Caja /1
Eran como las diez de la mañana, pero ya tenía un par de copas en el coleto, así que, sin pensarlo dos veces, escuché la llamada de aquel plástico decorado.
Aparte de la ecológica madera auténtica, el orden mundial 2.0 y los diez o cien televisores plasmarios, había, hasta en el más recóndito rincón, artilugios deportivos de toda índole firmados por modernos titanes: en urnas de cristal elevados a los cielos como recuperados restos del Arca de la Alianza del segundo advenimiento del dios calcomanía.
Érase, además, una chica detrás de la barra. Se plantó ante mí, tímida e intimidatoria, amatoria e intimatoria; balbuceante y tiritona en cuanto puse pie en las recién fregadas primeras cien losetas. Como mi oficio era agriar el carácter de los secundarios de una teleserie –"La comedia deshumanizada"– y su aspecto era el habitual en estos casos, visto lo visto, no tuve problemas en adjudicarle una de mis ilustres apósitos:
Día, interior camarera, acción: es mi primer día no solo en el bar, sino en este mundo-franquicia. Hace un mes vine a ofrecerme para pagarme la carrera –la carrera de las medias, aclaro: padres sin pasta suficiente para vestir a su hija de zara-pastrosa, cosa que, por fin viernes, es lo mismo. Ayer me hicieron la entrevista donde nada de lo que me preguntaron tenía que ver con la hostelería: se centraron en mi docilidad y en aquel momento concreto. La verdadera razón es que me contrataron sin problemas porque el trimestre pasado me había malenrollado con uno de los chicos que mal llevan el bar, un hijo de, y se vio en la obligación o en la necesidad –descargar responsabilidad como si de un líquido seminal se tratara– de contratarme por tres meses: uno de aprendizaje, otro de empleada del mes y otro de "ya veremos, tu tranquila que si lo haces bien ascenderás inmaculada a jefa de planta", como la mala mala peli de suspense que ayer oí, después de comer, por quinta vez a través del tabique con surround.
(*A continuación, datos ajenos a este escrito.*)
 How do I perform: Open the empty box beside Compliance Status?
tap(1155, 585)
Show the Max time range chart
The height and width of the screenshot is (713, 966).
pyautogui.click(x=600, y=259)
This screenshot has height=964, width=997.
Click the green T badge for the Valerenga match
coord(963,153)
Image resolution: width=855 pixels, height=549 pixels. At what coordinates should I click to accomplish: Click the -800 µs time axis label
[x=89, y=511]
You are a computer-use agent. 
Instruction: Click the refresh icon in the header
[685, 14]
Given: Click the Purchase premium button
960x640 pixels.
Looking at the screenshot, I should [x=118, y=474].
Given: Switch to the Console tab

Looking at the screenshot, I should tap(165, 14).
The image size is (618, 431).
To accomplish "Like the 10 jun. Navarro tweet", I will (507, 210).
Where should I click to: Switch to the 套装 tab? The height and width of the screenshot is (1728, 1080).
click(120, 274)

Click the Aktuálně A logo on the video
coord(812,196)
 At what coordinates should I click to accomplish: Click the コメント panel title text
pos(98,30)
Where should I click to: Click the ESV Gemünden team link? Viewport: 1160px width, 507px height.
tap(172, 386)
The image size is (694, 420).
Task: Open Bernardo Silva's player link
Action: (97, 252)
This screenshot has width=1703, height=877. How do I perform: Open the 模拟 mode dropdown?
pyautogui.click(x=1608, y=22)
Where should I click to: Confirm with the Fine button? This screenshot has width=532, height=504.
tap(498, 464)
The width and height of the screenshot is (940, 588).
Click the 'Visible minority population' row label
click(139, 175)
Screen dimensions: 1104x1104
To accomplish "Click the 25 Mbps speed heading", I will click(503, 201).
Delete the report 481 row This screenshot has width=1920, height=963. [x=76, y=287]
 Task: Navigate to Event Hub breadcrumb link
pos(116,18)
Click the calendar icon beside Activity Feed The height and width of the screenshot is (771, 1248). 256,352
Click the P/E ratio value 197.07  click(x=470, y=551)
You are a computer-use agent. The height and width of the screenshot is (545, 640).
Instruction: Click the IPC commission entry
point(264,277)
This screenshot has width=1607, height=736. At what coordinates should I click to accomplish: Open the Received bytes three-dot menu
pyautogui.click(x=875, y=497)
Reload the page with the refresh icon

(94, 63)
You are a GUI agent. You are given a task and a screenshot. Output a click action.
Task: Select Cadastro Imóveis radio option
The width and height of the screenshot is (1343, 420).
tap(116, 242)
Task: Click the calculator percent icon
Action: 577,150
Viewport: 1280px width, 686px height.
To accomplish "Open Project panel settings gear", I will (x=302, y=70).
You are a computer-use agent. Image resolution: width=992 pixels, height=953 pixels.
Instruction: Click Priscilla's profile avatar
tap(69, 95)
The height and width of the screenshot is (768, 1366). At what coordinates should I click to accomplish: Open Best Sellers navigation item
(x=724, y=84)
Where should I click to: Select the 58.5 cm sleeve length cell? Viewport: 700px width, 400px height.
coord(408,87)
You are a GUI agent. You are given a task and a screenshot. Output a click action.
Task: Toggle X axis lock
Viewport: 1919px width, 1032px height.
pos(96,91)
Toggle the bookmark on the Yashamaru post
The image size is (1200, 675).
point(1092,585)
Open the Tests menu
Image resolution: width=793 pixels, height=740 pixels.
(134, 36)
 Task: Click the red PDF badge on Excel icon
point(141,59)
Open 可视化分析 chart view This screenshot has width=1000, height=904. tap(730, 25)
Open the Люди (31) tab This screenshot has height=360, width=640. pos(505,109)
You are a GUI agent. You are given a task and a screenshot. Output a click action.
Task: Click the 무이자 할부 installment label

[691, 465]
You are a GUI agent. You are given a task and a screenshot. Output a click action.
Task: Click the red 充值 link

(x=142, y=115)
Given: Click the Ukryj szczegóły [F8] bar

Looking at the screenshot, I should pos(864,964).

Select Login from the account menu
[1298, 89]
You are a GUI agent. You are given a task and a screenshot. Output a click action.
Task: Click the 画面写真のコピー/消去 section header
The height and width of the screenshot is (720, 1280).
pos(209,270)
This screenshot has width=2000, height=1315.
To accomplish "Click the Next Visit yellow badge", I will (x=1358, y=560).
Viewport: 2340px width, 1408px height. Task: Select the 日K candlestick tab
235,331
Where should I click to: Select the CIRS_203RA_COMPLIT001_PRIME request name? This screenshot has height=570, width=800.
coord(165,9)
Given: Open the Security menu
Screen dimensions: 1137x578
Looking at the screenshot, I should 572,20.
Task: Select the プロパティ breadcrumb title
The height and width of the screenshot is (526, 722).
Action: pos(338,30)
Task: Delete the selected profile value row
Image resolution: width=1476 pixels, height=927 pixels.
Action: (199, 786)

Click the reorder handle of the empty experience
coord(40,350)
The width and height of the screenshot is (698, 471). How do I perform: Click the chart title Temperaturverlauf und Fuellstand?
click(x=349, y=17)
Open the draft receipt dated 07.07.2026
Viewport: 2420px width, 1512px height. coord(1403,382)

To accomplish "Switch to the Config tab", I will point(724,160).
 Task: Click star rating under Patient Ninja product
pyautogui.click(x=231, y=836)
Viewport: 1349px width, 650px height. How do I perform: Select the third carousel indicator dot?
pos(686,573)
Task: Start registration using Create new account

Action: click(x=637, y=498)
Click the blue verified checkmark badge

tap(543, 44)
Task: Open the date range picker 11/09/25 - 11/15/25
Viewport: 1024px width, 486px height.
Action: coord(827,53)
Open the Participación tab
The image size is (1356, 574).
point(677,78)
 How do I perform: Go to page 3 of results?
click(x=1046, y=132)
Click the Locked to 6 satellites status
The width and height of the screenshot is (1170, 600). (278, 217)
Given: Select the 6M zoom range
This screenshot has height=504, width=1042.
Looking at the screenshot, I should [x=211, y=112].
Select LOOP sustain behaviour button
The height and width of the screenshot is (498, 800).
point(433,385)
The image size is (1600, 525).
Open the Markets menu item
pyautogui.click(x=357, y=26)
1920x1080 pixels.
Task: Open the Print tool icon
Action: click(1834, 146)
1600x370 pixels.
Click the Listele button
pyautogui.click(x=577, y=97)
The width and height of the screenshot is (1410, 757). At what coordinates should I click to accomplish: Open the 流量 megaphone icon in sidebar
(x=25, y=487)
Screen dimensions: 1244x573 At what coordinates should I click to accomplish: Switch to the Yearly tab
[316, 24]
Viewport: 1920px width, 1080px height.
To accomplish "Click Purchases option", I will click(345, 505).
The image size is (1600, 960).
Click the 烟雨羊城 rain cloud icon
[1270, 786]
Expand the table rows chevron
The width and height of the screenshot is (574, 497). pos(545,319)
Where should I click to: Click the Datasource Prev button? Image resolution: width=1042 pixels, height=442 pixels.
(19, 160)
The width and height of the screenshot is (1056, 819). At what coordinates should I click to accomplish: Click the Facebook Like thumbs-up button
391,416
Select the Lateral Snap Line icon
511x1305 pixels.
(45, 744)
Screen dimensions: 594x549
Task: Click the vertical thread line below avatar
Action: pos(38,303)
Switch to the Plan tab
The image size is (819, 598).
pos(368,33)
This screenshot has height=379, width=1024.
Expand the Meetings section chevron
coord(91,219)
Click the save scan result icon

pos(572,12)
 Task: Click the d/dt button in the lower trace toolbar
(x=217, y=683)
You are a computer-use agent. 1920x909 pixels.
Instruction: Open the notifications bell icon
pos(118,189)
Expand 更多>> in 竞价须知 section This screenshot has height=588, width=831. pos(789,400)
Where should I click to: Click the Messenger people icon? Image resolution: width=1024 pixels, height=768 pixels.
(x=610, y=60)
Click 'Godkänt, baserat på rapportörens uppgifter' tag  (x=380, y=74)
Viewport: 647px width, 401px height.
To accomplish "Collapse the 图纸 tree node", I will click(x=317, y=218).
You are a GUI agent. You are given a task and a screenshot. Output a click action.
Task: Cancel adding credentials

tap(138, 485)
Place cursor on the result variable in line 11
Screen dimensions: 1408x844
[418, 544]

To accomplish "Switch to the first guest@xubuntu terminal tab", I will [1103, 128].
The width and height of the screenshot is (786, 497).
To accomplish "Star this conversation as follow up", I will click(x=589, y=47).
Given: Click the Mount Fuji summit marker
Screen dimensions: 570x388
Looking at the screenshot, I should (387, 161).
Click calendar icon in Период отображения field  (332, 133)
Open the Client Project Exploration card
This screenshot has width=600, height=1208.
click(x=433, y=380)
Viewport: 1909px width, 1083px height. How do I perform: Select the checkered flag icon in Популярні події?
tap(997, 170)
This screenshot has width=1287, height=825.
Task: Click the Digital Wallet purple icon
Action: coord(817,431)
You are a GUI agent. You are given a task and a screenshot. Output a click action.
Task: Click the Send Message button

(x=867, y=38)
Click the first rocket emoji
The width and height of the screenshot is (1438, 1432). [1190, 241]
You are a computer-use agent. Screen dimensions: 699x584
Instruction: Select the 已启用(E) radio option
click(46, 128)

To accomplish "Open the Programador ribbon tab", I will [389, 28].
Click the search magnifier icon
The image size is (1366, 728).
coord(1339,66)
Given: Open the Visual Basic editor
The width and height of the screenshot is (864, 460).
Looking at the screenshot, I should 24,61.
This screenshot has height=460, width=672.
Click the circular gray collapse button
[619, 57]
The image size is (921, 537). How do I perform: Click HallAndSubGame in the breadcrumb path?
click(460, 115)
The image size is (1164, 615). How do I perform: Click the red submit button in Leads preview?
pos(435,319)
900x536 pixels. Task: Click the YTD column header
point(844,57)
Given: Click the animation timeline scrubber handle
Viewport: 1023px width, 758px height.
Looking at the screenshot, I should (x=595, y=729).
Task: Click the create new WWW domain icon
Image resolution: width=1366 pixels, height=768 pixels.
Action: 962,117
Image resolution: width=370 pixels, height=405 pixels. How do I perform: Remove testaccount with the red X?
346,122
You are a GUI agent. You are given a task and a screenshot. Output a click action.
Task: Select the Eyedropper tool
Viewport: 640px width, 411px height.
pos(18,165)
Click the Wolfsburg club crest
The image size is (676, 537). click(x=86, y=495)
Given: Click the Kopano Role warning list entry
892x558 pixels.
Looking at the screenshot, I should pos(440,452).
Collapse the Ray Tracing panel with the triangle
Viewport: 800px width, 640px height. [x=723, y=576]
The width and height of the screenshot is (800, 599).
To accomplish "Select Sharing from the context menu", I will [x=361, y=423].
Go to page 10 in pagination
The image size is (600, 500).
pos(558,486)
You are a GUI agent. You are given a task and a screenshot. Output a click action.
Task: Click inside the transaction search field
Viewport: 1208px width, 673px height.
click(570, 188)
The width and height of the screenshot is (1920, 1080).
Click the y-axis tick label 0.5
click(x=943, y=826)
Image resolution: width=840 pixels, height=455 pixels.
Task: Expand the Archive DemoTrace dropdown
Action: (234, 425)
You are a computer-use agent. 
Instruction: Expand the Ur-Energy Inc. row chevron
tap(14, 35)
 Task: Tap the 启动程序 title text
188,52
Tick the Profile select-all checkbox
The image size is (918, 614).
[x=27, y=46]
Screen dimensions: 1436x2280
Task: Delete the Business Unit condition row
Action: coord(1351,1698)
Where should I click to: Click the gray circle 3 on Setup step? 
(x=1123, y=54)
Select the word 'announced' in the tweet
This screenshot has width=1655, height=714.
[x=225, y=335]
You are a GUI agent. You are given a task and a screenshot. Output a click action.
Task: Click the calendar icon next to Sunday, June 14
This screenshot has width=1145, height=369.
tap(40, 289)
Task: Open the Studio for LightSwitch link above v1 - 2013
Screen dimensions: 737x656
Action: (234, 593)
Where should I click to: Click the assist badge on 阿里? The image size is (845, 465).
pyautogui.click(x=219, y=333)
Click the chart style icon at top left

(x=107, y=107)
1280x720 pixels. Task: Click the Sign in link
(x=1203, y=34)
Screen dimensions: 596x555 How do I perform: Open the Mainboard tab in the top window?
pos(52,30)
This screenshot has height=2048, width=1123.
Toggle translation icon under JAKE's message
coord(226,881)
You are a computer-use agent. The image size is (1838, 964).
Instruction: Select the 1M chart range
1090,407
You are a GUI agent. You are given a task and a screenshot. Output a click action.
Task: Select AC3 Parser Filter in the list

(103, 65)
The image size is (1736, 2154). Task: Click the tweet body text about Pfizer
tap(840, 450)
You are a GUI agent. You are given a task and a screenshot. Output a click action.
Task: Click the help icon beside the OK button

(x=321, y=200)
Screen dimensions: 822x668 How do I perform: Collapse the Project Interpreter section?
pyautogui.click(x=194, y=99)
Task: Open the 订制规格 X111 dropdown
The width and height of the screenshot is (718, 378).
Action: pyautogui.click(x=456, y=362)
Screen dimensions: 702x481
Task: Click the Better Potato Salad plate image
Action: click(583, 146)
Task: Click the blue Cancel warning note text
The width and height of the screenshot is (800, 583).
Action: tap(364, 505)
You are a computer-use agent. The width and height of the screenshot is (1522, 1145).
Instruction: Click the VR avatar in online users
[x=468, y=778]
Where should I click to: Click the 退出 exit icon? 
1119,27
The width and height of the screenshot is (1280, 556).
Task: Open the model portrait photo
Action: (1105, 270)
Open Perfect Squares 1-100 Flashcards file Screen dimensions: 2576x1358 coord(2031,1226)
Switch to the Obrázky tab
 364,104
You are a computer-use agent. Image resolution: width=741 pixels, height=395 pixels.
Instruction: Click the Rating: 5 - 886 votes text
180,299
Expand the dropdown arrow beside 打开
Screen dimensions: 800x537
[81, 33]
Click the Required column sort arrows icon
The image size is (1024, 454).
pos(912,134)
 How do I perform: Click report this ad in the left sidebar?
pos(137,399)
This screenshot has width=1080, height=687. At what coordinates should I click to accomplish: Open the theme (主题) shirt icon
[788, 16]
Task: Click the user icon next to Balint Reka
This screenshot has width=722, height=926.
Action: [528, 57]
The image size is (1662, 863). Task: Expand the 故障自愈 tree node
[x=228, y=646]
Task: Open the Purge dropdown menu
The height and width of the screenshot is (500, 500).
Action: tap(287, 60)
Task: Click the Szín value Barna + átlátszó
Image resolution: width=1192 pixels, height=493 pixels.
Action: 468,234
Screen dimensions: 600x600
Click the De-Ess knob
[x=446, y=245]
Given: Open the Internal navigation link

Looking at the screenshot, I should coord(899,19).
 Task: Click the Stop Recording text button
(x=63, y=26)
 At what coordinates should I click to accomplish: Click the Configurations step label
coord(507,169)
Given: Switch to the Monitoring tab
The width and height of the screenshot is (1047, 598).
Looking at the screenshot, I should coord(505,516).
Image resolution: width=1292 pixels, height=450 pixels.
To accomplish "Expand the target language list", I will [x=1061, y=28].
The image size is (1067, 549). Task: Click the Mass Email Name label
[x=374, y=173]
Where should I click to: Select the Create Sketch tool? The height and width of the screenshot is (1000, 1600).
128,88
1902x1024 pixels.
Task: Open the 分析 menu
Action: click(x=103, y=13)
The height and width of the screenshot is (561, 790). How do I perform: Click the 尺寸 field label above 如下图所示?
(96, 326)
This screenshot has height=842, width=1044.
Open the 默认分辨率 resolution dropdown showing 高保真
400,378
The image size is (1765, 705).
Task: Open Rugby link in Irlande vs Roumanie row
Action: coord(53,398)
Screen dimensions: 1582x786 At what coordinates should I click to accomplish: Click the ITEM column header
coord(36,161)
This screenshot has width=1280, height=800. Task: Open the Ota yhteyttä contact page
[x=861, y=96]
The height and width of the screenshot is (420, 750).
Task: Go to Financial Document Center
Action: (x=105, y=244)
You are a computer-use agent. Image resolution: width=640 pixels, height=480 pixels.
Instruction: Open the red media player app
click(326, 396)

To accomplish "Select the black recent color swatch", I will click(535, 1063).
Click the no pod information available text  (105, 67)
Para evitar sobresaltos en su, sin duda, maltratado curasán rojo alojado en la copa izquierda del wonderbra, le pido, francotirador agarrado al tirador, a tres metros, un whisky con poca agua, y pongo cinco eus sobre la única meta posible a mi edad, la barra. "¿Me indica dónde está el baño?", le incordio, para evitarle otro ominoso pensamiento o cualquier ripio sobre mi ropa.
Una vez meado subo por las empinadas, raquíticas, modélicas marrones escaleras –los aseos suelen ser altamiras del graffiti, templos de la elocuencia, elevados diálogos de very late night. Veo a la chica poniendo cafés con cierta premura y una mala cara tan habitual como desagradable. Cómo el asco que delimita su labio tiene el trazado de la carretera comarcal que conduce a la capital cuando los adosados no están ni en plano, me acerco a la copa buscando espejos que me muestren todo el decorado. Alzado a la inalcanzable banqueta de mi recién subarrendada barra, con el tubo en la mano izquierda –oh largo Tigretón cristalino– elevando mi cabeza por encima del olor a pincho repasado, por fin en un hombro y en otro plano subyacente descubro la razón de su azoramiento.
Tres tipos de un aspecto próximo al del espejo del ascensor, digamos que con el ideal masticado por los periódicos, tragado por la antena de la radio, deglutido por la televisión por cable y vomitado en el descampado donde las clases medias dejan las penúltimas obras maestras analógicas, se han aposentado sobre tres mesas del límpido y musculoso local, con una colocación que el imparcial tertulianita calificaría de casual, pero que a ella, que curra allí por primera vez –"mi primer día en la franquicia franquista, esta transición no se sabe hacia que estado", contará a la vez que aspira el cigarro, mirando al cenicero sobre su vientre– se le antoja como la única parte medianamente visible de un gigantesco plan microeconómico para atracar la caja, que debe tener mis cinco euroescépticos y poco más, puesto que los jefes no dan ni el cambio.